**WHAT THE TASK ASKS:**
Copy the passage of the feminization text from "And it's not" up to and including "WHAT'S GOING ON?".

**TEXT EXCERPT:**
A number of authors have recognized the increasing feminization of American society. With few exceptions, most of those acknowledging this process have welcomed it. As Elinor Lenz and Barbara Myerhoff wrote in their 1985 book The Feminization of America, "The feminizing influence is moving [American society] away from many archaic ways of thinking and behaving, toward the promise of a saner and more humanistic future.... Feminine culture, with its commitment to creating and protecting life, is our best and brightest hope for overcoming the destructive, life-threatening forces of the nuclear age."
I think we can all agree on one point: there have been fundamental changes in American culture over the past fifty years, changes that indicate a shift from a male-dominated culture to a feminine or at least an androgynous society. The question is, what's causing this shift? Some might argue that the changes I've described are simply a matter of better education, progressive laws, and two generations of consciousness-raising: an evolution from a patriarchal Dark Ages to a unisex, or feminine, Enlightenment. I'm willing to consider that hypothesis. But before we accept that conclusion, we should ask whether there are any other possibilities.
We have to make a big jump now, a journey that will begin at the Columbia River in Washington, near the Oregon border. James Nagler, assistant professor of zoology at the University of Idaho, recently noticed something funny about the salmon he observed in the Columbia. Almost all of them were--or appeared to be--female. But when he caught a few and analyzed their DNA, he found that many of the "female" fish actually were male: their chromosomes were XY instead of XX.
Nagler's findings echo a recent report from England, where government scientists have found some pretty bizarre fish. In two polluted rivers, half the fish are female, and the other half are ... something else. Not female but not male either. The English scientists call these bizarre fish "intersex": their gonads are not quite ovaries, not quite testicles, but some weird thing in between, making neither eggs nor sperm. In both rivers, the intersex fish are found downstream of sites where treated sewage is discharged into the river. Upstream from the sewer effluent, the incidence of intersex is dramatically lower. The relationship between the concentration of sewer effluent and the incidence of intersex is so close that "the proportion of intersex fish in any sample of fish could perhaps be predicted, using a linear equation, from the average concentration of effluent constituents in the river."
It's something in the water. Something in the water is causing feminization of male fish.
And it's not just fish. In Lake Apopka, in central Florida, Dr. Louis Guillette and his associates have found male alligators with abnormally small penises; in the blood of these alligators, female hormone levels are abnormally high and male hormone levels abnormally low. Male Florida panthers have become infertile; the levels of male sex hormones in their blood are much lower (and the levels of female hormones higher) than those found in panthers in less-polluted environments.
WHAT'S GOING ON?

**LISTED ENTRIES:**

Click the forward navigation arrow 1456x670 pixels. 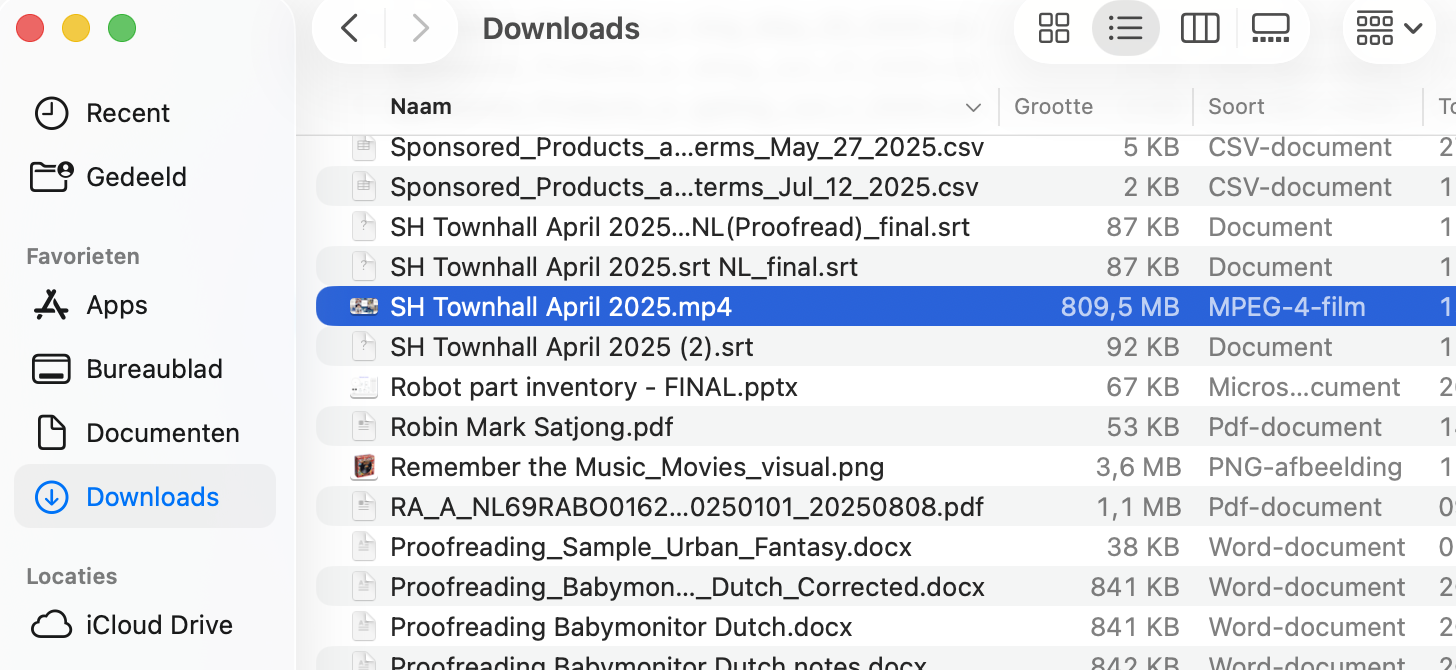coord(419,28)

--

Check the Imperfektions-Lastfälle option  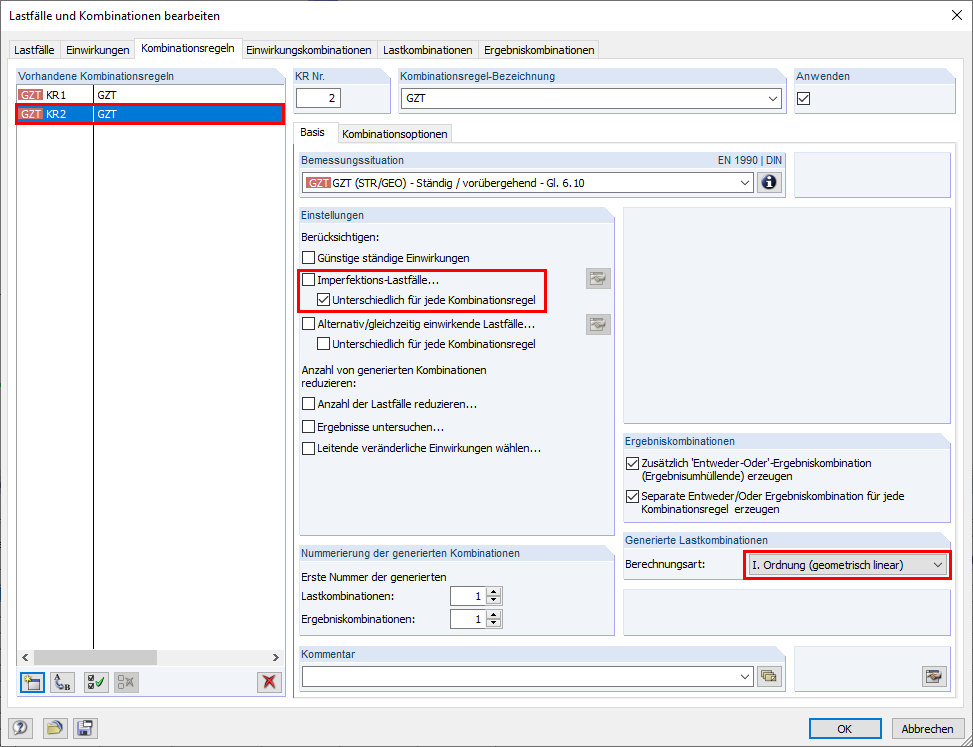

**ANSWER TO THIS PROBLEM:**
And it's not just fish. In Lake Apopka, in central Florida, Dr. Louis Guillette and his associates have found male alligators with abnormally small penises; in the blood of these alligators, female hormone levels are abnormally high and male hormone levels abnormally low. Male Florida panthers have become infertile; the levels of male sex hormones in their blood are much lower (and the levels of female hormones higher) than those found in panthers in less-polluted environments.
WHAT'S GOING ON?